Supplied information >>
*** Begin section ***
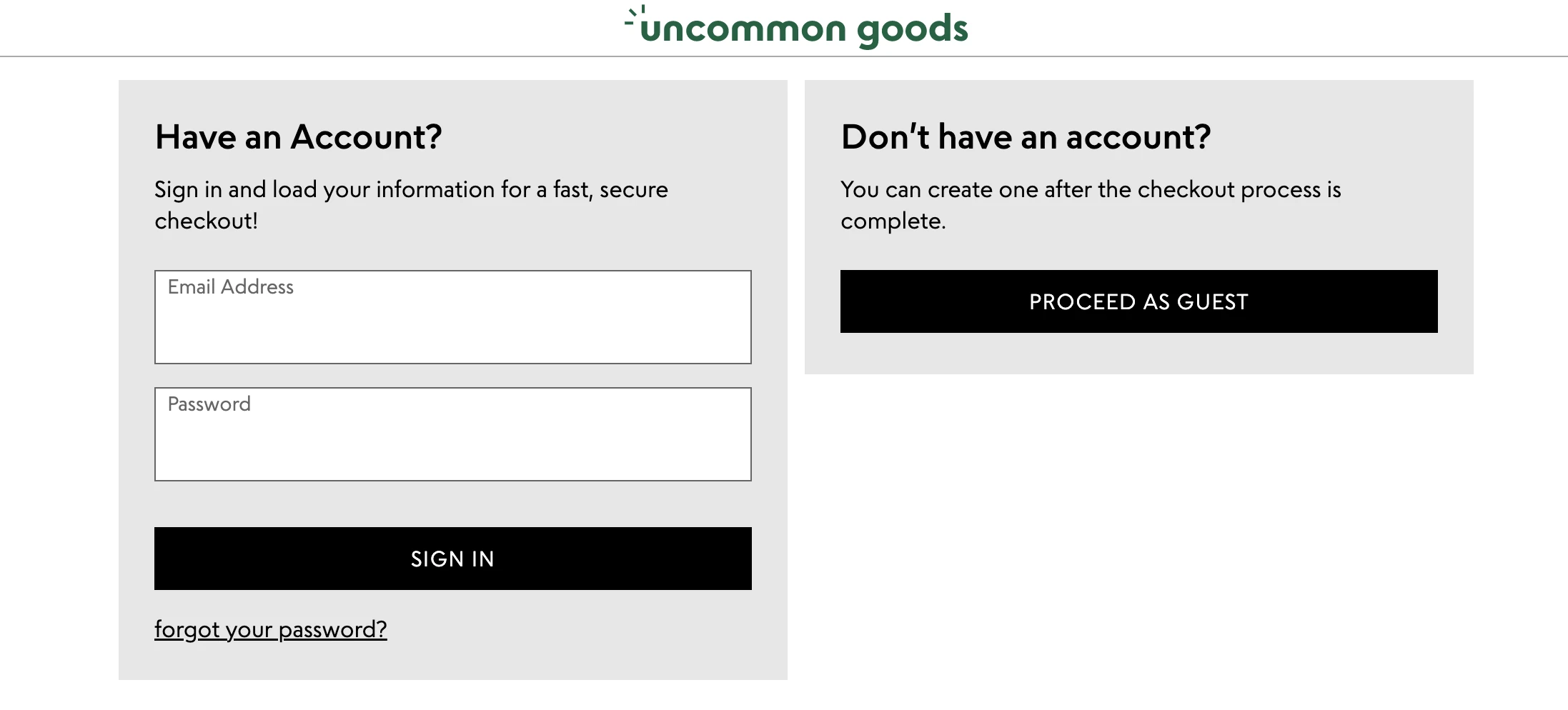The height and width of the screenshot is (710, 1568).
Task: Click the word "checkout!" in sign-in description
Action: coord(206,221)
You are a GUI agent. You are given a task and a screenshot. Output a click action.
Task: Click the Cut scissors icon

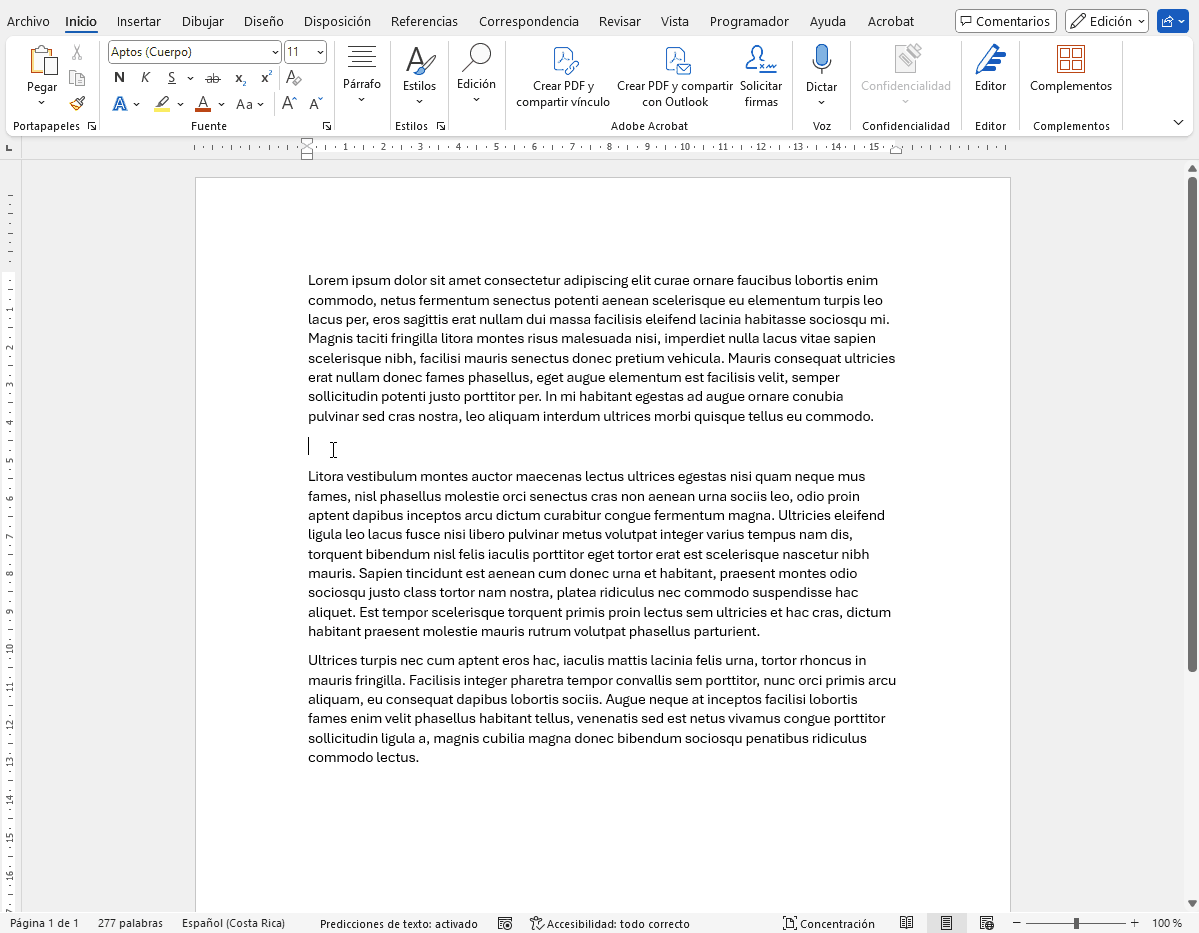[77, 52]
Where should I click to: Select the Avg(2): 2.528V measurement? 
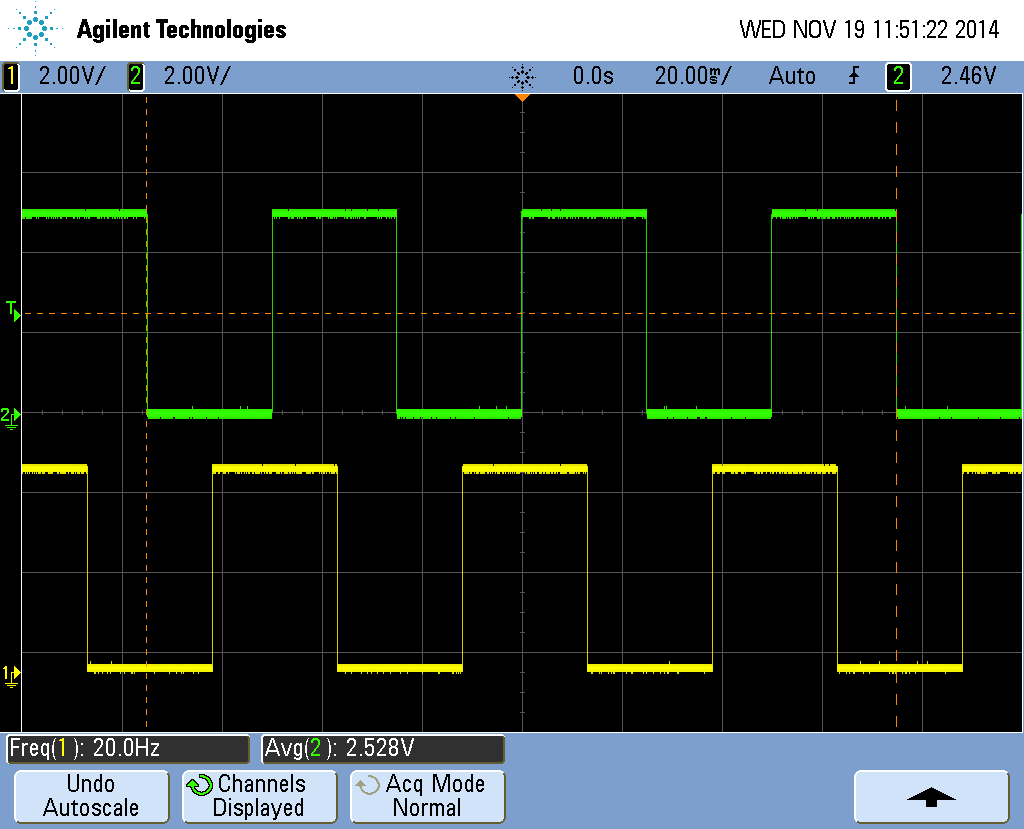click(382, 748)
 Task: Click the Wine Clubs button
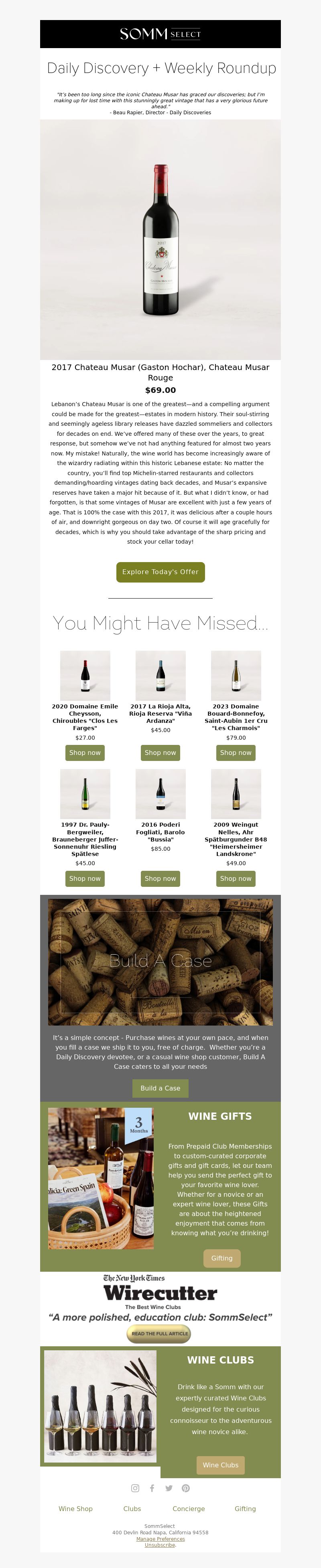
*** End section ***
*** Begin section ***
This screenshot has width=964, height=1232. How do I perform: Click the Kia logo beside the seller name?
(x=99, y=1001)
*** End section ***
Work task >>
Above are entries with pictures among them. Write out exactly the lines from the one containing "Where should I" through the one containing "Task: Click the Wine Clubs button", ends included, and leave those pictures out.

Finished task >>
Where should I click to: Select the Avg(2): 2.528V measurement? 
click(382, 748)
 Task: Click the Wine Clubs button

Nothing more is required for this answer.